The thing about wanting to feel whole is that wholeness means everything, everything.  We want unity; we want an undivided self and world. Unity means everything and everyone. It means living with contradictions, it means allowing both sides. Stop frantically rooting out your weeds, weeds and grass will grow in you and will keep growing. You are what you are. Everything you are God/Goddess has enfolded in you. So love your darkness as you would the most lovable part of you. Every part of you needs love. Every part of you needs a place to come to rest. No way around it. And the ugly parts are just hurting and they need even more love and acceptance than the rest.

Every feeling ever felt by anyone, all those murderous, ugly, hateful feelings: you are capable of feeling every one of them. Every horrible act ever done by a human being, you are capable of doing yourself.  You aren’t above or separate from anyone who has ever lived in this world. Every dark thing you see outside of you is inside you as well. Until we face our own darkness, our own angry, seething, destructive instinct, we are going to keep acting it out thoughtlessly. Know what you are, know what you are capable of being, then make your choices.

Awareness of our darkness will empower us to make choices, instead of acting out of subconscious motivation. It seems to me, we can’t authentically shine our light unless we are willing to begin to embrace our darkness. If we don’t own that we are capable of magnificent ugliness, we will go around judging people and pretending ugly isn’t our nature. Everything is our nature. We are capable of so much, don’t sell yourself short in any direction. You can descend as far as you can ascend. As above so below. It is all there within you, but you have a choice about what you want to act out, so make your choices.

That is not to say, it is easy. We may find ourselves screaming at a loved one and feeling shameful.  All a call for love. There is a saying in Italian,

Amami quando lo merito meno,
perché sará quando ne ho piú bisogno."

Translation: "Love me when I deserve it the least,
because that is when I will need it the most.

See if you can offer yourself some understanding, and forgiveness, no matter how many times you do a thing you are ashamed of. No matter what you do, you are deserving of understanding, love, and forgiveness. I was raised Catholic, and I was told that no matter how many times I go to confession for the same issues, I would be forgiven. The Quran speaks about a merciful and forgiving God. Many religions attribute these qualities to God. Friends, every atom of ourselves is made of God. Allow the God of ourselves to forgive the aching God within us. Everything is God. We are creating God as much as God is creating us. Let the God that you are, be merciful and loving and forgiving to the parts that need it the most.  Manifest a kind and gentle God to yourself, to all parts of you that are calling for love in the dark.

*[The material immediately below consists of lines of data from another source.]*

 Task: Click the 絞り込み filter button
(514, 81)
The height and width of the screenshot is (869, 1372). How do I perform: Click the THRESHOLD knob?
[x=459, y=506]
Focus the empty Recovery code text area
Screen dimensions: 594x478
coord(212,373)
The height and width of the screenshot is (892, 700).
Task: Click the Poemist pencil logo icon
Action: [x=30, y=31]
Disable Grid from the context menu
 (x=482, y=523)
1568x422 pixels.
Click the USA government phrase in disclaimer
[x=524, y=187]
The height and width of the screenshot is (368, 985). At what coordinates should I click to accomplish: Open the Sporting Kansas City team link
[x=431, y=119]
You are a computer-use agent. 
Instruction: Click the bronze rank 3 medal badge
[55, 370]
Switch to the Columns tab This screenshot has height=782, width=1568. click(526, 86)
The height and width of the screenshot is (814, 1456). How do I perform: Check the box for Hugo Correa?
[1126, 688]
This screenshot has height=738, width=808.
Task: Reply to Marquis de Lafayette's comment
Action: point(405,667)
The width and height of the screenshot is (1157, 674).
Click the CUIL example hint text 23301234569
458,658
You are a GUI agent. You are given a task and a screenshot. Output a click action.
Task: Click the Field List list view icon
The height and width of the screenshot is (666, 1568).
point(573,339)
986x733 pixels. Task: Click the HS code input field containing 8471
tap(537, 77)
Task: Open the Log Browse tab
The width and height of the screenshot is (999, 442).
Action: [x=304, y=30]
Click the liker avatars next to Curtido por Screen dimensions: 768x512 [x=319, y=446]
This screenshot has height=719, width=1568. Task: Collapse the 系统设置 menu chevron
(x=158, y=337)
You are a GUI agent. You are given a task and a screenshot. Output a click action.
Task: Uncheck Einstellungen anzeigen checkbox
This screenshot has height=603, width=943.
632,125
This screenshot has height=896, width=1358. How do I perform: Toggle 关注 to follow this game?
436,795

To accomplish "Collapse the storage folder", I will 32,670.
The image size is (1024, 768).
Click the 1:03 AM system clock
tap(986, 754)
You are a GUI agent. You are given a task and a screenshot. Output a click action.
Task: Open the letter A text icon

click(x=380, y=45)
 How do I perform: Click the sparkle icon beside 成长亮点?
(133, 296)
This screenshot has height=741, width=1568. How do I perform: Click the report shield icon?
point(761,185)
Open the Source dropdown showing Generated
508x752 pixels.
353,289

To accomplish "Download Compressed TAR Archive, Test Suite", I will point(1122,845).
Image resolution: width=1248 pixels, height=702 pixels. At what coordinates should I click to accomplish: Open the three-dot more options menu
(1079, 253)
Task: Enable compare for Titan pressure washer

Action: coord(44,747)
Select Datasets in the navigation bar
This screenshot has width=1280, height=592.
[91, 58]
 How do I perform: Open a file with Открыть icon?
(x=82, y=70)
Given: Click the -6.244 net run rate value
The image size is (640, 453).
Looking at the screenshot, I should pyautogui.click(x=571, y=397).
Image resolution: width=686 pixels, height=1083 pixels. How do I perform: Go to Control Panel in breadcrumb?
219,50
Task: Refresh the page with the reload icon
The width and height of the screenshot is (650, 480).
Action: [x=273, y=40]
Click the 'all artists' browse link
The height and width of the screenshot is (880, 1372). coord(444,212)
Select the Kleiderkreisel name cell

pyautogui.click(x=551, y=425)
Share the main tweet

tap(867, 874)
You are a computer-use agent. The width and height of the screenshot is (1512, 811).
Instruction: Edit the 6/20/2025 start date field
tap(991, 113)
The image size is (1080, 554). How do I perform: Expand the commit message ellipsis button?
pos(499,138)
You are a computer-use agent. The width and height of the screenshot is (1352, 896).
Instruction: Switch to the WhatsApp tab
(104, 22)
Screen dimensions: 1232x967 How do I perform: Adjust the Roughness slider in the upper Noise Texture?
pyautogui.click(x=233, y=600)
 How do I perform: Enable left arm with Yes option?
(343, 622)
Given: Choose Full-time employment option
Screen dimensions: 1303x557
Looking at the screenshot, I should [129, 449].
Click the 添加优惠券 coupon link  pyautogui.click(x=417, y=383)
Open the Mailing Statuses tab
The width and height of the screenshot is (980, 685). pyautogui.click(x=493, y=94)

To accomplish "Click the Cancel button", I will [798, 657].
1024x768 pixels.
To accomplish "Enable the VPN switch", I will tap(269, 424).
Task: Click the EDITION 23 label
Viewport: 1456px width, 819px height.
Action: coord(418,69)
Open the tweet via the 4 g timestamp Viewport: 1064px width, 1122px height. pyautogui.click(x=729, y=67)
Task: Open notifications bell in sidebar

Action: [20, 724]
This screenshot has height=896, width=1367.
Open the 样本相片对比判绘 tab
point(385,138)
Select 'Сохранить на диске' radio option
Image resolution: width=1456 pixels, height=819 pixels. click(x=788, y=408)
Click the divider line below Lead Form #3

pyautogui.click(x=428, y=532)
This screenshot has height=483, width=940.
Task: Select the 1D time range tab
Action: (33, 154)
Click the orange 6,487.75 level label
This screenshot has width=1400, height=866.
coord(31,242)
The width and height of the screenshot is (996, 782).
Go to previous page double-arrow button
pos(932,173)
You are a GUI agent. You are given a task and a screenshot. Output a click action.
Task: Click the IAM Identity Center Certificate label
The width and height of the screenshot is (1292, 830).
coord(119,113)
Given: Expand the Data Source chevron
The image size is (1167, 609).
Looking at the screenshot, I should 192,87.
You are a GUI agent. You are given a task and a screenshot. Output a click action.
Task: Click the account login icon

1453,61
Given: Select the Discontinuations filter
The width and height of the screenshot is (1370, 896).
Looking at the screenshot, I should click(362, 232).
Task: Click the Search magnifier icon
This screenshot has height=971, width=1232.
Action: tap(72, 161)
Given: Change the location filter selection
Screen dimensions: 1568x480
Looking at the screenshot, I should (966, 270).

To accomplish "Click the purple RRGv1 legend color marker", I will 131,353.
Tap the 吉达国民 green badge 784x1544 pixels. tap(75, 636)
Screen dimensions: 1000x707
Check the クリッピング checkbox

We can’t love and accept outside, what we can’t love and accept inside. When I see a homeless person, I feel aversion and fear and I fill my mind with judgments about him, trying to convince myself that somehow he deserved it, and that is if I consider him at all.  I am not proud of it, but there it is. The aversion is me trying to protect myself from what I am, from the reality that I am vulnerable to the same things which put the homeless person in that position.  There isn’t much stopping me from curling up beside him tonight. That scares me. That aversion was me trying to create distance, trying to cut off my connection to that person by arguing that there is something substantially different between him and me, but there isn’t. We are so similar and I am afraid. A part of my shadow is homeless and cold and hungry, and by speaking its name to you I am trying to give it a little warmth, a little food, a little comfort that it has a place to come home to now within me. And when I really welcome that part home, maybe then I can really give some comfort and warmth to someone outside of me. Metaphorically all of my shadow is homeless.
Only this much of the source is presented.